## Your objective
Carry on the concert review of The War On Drugs below, picking up after its final sentence.

## BEGIN Text shown

The War On Drugs: America’s Next Great Rock Band?

Psychedelic, Americana folk-rockers offer a revolutionary new twist on the American dream

Preparing for their set at The Ogden Theater in Denver on October 10, Adam Granduciel, front-man and chief songwriter of the ambiance-stricken alt-rock outfit The War On Drugs steps out onstage as the rest of the band is testing their equipment; Granduciel swings his clean-cut Fender Mustang over his shoulder and begins to test the arsenal of distortion pedals at his feet. The singer-songwriter is known to be somewhat of an equipment junkie — Owning a vast number of pedals and effects that help deliver The War On Drugs’ atmospheric, ample sound. After a meticulous period of testing instruments, Granduciel clips a capo on the middle of his fret-board and a set unlike any you’ve ever seen begins as the band thrusts into motion with “Arms Like Boulders”, a song that renders Granduciel’s vocals a wholesome tone of Dylan-esque, poetic observation layered over slick harmonics and buoyant guitar melodies. Over the course of their set, the band wades through a deluge of songs, engaging in lengthy, widespread breakdowns in between verses and consistently dynamic progressions thanks to instruments ranging from a saxophone, a twelve-string guitar, and a stockpile of synthesizer effects that charismatically accompany the fluid lead guitars. Stage banter is reduced to a minimum as Granduciel hardly speaks in between songs, instead launching his backing band into a new fleet of melodies and illustrious lyrics.

## END Text shown
## BEGIN Records shown

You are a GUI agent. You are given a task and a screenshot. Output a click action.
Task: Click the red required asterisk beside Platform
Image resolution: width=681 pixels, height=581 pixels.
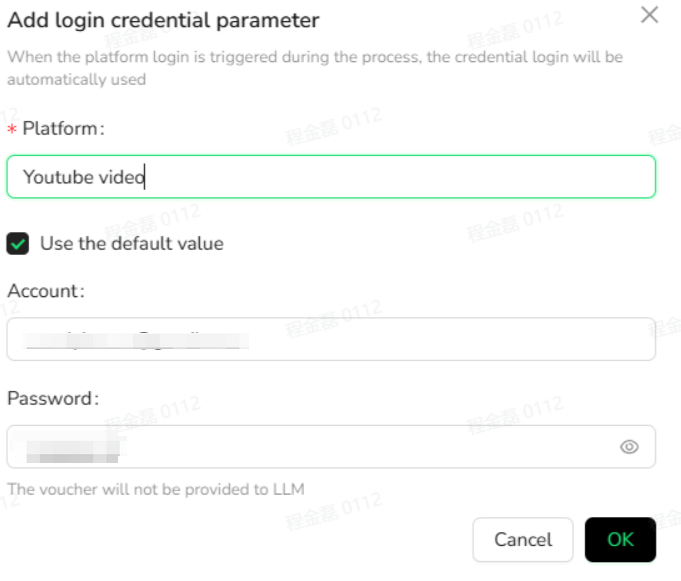click(12, 129)
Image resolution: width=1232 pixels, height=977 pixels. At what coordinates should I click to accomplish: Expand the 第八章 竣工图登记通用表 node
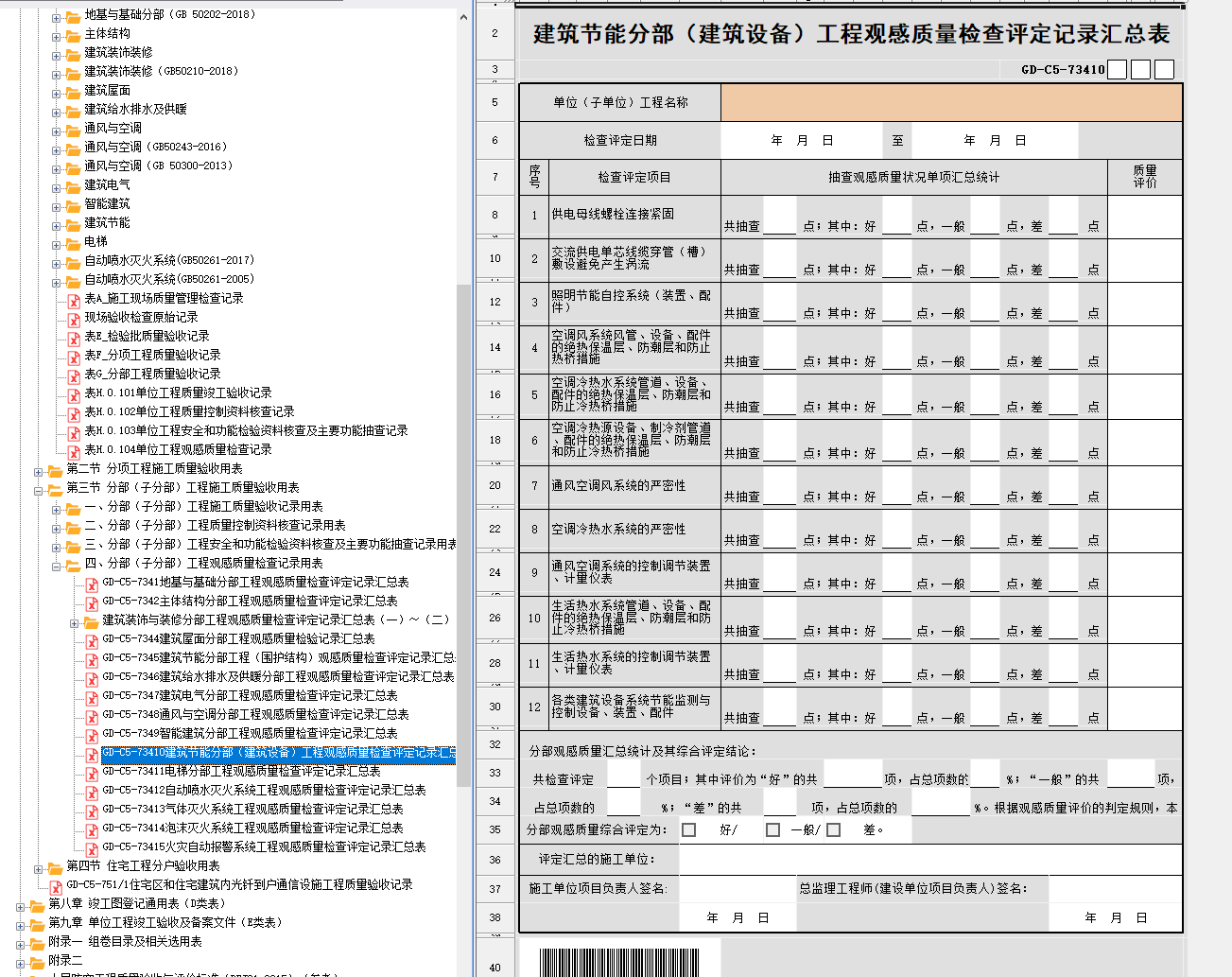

## END Records shown

## Response to this exercise
The War On Drugs performing on October 10, 2014 at the Ogden Theater in Denver. Image Courtesy of Daniel Page (

The War On Drugs formed in 2005 subsequent to Granduciel meeting Kurt Vile: a fellow Bob Dylan enthusiast (to phrase it lightly) who bonded with Granduciel on a musical level. The two musicians — Among the organist/drummer Charlie Hall, drummer Kyle Lloyd, and bassist Dave Hartley — Began playing as The War On Drugs in 2005, but when their debut full length Wagonwheel Blues dropped in 2008, Vile departed the band in hopes to kick-start a solo career. Following various line-up changes, the band dropped the Future Weather EP in 2010 to tease their 2011, critically acclaimed full length Slave Ambient; a stormy, psychedelic record which propelled The War On Drugs into popularity and introduced a wider audience.

Granduciel playing his 1976 Les Paul on 10/10/14 at the Ogden Theater. Image courtesy of Daniel Page (
Granduciel playing his 1976 Les Paul on 10/10/14 at the Ogden Theater. Image courtesy of Daniel Page (

Despite the band’s impressive history, it wasn’t until the band dropped Lost In The Dream earlier this year that they distinguished themselves as a truly unprecedented talent capable of shattering the American dreamscape. Written and recorded while Granduciel struggled with fits of depression and crippling anxiety, Lost comes to encompass a landscape of breezy psychedelics and sharp Americana along with a fervidly weighted emotional range. Atmospheric breakdowns of psychedelic, distorted guitar riffs, ambient synthesizers, vast, clear-sky melodies and Granduciel’s celestial, luminous lyrics that expose a wide range of human struggles, fears, and joys all come to be elements that this illustriously produced and arranged LP bring to the forefront.

The cover of Lost In The Dream, shot in Granduciel’s home where the album was also recorded. (Secretly Canadian Records)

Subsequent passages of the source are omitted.